L'actualité du dopage



En Italie, le procès d'une forme de "dopage d'Etat"

04/12/2002 - Le Monde - Salvatore Aloïse

Extraits

Le professeur Francesco Conconi, soupçonné d'avoir organisé avec des subventions publiques un système dont ont profité de nombreux champions, est jugé à Ferrare. La loi sur le dopage datant de 2000, l'universitaire n'est poursuivi que pour "fraude sportive".

Au moment des faits, le dopage n'était pas encore considéré comme un délit par la loi italienne. C'est en se basant sur cette considération que les défenseurs du professeur Francesco Conconi, accusé d'avoir fourni des produits dopants à de nombreux sportifs de haut niveau, ont demandé, à l'ouverture du procès, le 27 octobre 2002, l'acquittement de leur client, recteur de l'université de Ferrare et directeur du centre de préparation sportive par où sont passés des dizaines d'athlètes de toutes disciplines.

La réponse du tribunal de Ferrare, où il est jugé pour fraude sportive en compagnie de deux de ses collaborateurs, le médecin du sport Giovanni Grazzi et le biologiste Ilario Casoni, est attendue à la reprise du procès, jeudi 5 décembre.

Ce procès est l'aboutissement d'une vaste enquête sur le dopage au terme de laquelle le professeur et ses coaccusés ont failli se voir poursuivis pour "association criminelle" et "administration de médicaments dangereux pour les athlètes".

Le seul chef d'inculpation retenu par la justice a finalement été celui d'"actes frauduleux afin d'obtenir de meilleures prestations sportives et altérer ainsi les résultats".

(...)

L'universitaire est pourtant fortement soupçonné d'avoir favorisé la mise en place d'un dopage "scientifique" auprès d'athlètes dont il assurait le suivi médical.
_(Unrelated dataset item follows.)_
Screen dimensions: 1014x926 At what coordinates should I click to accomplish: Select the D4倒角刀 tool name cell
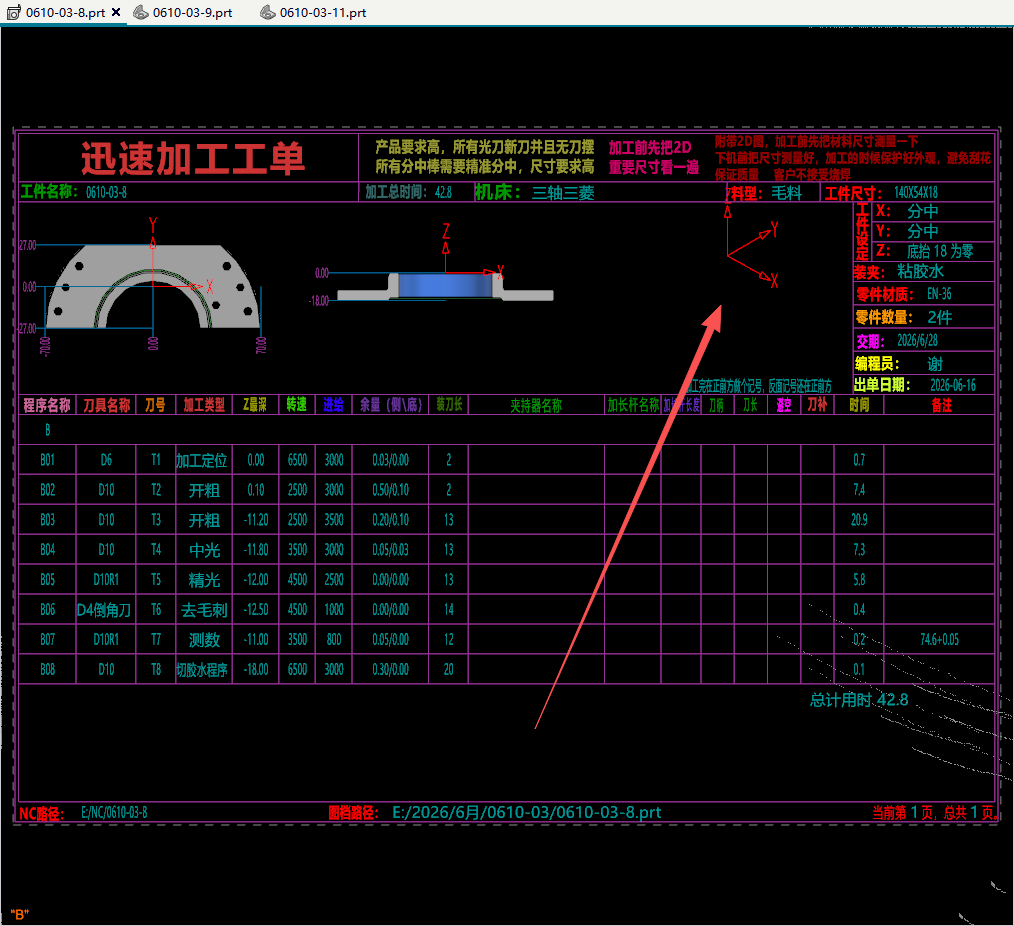click(104, 610)
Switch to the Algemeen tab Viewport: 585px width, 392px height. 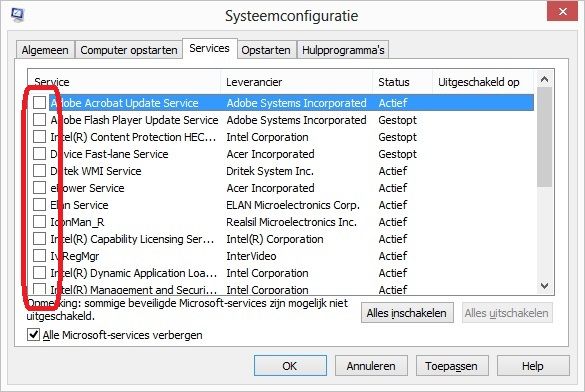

Le parquet a établi une longue liste des patients du professeur Conconi : on y trouve (...) les coureurs cyclistes Gianni Bugno, Evgueni Berzine, Ivan Gotti, Claudio Chiappucci, Marco Pantani et Stephen Roche.

Les enquêteurs ont constaté que le centre de préparation sportive de Ferrare, en Emilie-Romagne, censé combattre le dopage et soutenu financièrement, depuis son ouverture au début des années 1980, par le CONI, le Comité olympique italien, servait en fait de cadre à un système de dopage organisé. Le CONI reconnaît que les financements servaient à effectuer des analyses sanguines mais aussi des recherches sur les produits anabolisants. Recherches qui faisaient en réalité office d'alibi pour "préparer" les athlètes. Pour certains, l'Italie, comme l'Allemagne de l'Est en son temps, a donc pratiqué une forme de dopage d'Etat.

L'élément central de l'enquête est constitué par les données saisies sur l'ordinateur où se trouvaient stockés les résultats des tests sur le taux d'hématocrite des athlètes, indicateur de la prise d'EPO (Le Monde du 24 janvier 2000). Parmi ces résultats, les enquêteurs ont retrouvé ceux d'un amateur, âgé à l'époque des faits de 57 ans : le professeur Conconi lui-même. Car le "Docteur sang", comme on le surnomme désormais, a pratiqué - et pratique encore - le cyclisme. Il a admis publiquement avoir fait usage lui-même d'EPO, en affirmant que c'était pour jouer le rôle de cobaye dans le cadre de la mise au point d'un système de dépistage pour le compte du CONI.

(...) Lors de la montée du Stelvio, qu'il organisait chaque année, on le voyait ainsi pédaler à une moyenne de 18 km/h, malgré des pentes de 8 % à 10 %, sur les 28 kilomètres du parcours.

(...)

On a longtemps parlé du centre de Ferrare comme de la NASA du sport italien. En 1996, son ami Romano Prodi, avec lequel il faisait régulièrement du vélo, avait pensé à Francesco Conconi comme un possible sous-secrétaire d'Etat pour le sport dans le gouvernement qu'il s'apprêtait à former.